Getting Started
Check the support matrix to make sure that you have the supported hardware and software stack.
NGC Authentication
Generate an API key
An NGC API key is required to access NGC resources and a key can be generated here: https://org.ngc.nvidia.com/setup/personal-keys.
When creating an NGC API Personal key, ensure that at least “NGC Catalog” is selected from the “Services Included” dropdown. More Services can be included if this key is to be reused for other purposes.
Personal keys allow you to configure an expiration date, revoke or delete the key using an action button, and rotate the key as needed. For more information about key types, please refer the NGC User Guide.
Export the API key
Pass the value of the API key to the docker run
command in the next section as the NGC_API_KEY
environment variable to download the appropriate models and resources when starting the NIM.
If you’re not familiar with how to create the NGC_API_KEY
environment variable, the simplest way is to export it in your terminal:
export NGC_API_KEY=<value>
Run one of the following commands to make the key available at startup:
# If using bash
echo "export NGC_API_KEY=<value>" >> ~/.bashrc
# If using zsh
echo "export NGC_API_KEY=<value>" >> ~/.zshrc
Other, more secure options include saving the value in a file, so that you can retrieve with cat $NGC_API_KEY_FILE
, or using a password manager.
Docker Login to NGC
To pull the NIM container image from NGC, first authenticate with the NVIDIA Container Registry with the following command:
echo "$NGC_API_KEY" | docker login nvcr.io --username '$oauthtoken' --password-stdin
Use $oauthtoken
as the username and NGC_API_KEY
as the password. The $oauthtoken
username is a special name that indicates that you will authenticate with an API key and not a user name and password.

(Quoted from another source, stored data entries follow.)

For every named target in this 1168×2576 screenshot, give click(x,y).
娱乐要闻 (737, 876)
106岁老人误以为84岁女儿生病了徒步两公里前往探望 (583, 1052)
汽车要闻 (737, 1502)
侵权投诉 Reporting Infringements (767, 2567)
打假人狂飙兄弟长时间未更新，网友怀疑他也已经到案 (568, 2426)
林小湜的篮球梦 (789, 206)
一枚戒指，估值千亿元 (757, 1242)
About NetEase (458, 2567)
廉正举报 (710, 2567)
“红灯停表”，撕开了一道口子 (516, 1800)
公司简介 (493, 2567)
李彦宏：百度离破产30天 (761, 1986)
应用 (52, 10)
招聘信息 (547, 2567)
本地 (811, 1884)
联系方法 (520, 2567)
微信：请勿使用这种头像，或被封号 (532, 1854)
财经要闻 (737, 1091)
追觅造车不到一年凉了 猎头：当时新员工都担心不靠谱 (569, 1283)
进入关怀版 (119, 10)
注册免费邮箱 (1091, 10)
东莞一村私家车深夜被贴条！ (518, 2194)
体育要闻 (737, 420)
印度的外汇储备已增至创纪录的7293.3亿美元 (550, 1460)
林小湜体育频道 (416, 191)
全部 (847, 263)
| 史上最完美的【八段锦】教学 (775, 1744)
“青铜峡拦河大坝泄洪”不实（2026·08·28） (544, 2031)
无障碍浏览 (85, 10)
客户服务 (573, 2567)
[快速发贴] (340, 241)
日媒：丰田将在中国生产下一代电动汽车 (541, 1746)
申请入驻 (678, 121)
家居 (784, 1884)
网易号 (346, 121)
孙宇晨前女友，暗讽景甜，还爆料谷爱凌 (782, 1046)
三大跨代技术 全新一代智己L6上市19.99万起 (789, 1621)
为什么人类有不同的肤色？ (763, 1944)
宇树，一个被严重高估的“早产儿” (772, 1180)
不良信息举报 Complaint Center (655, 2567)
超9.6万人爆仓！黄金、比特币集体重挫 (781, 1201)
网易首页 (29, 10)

Launching the NIM with Docker
The following command launches a Docker container for the nv-rerank-qa-mistral-4b
compiled model.
# Choose a container name for bookkeeping
export NIM_MODEL_NAME=nvidia/nv-rerankqa-mistral-4b-v3
export CONTAINER_NAME=$(basename $NIM_MODEL_NAME)
# Choose a NIM Image from NGC
export IMG_NAME="nvcr.io/nim/$NIM_MODEL_NAME:1.0.0"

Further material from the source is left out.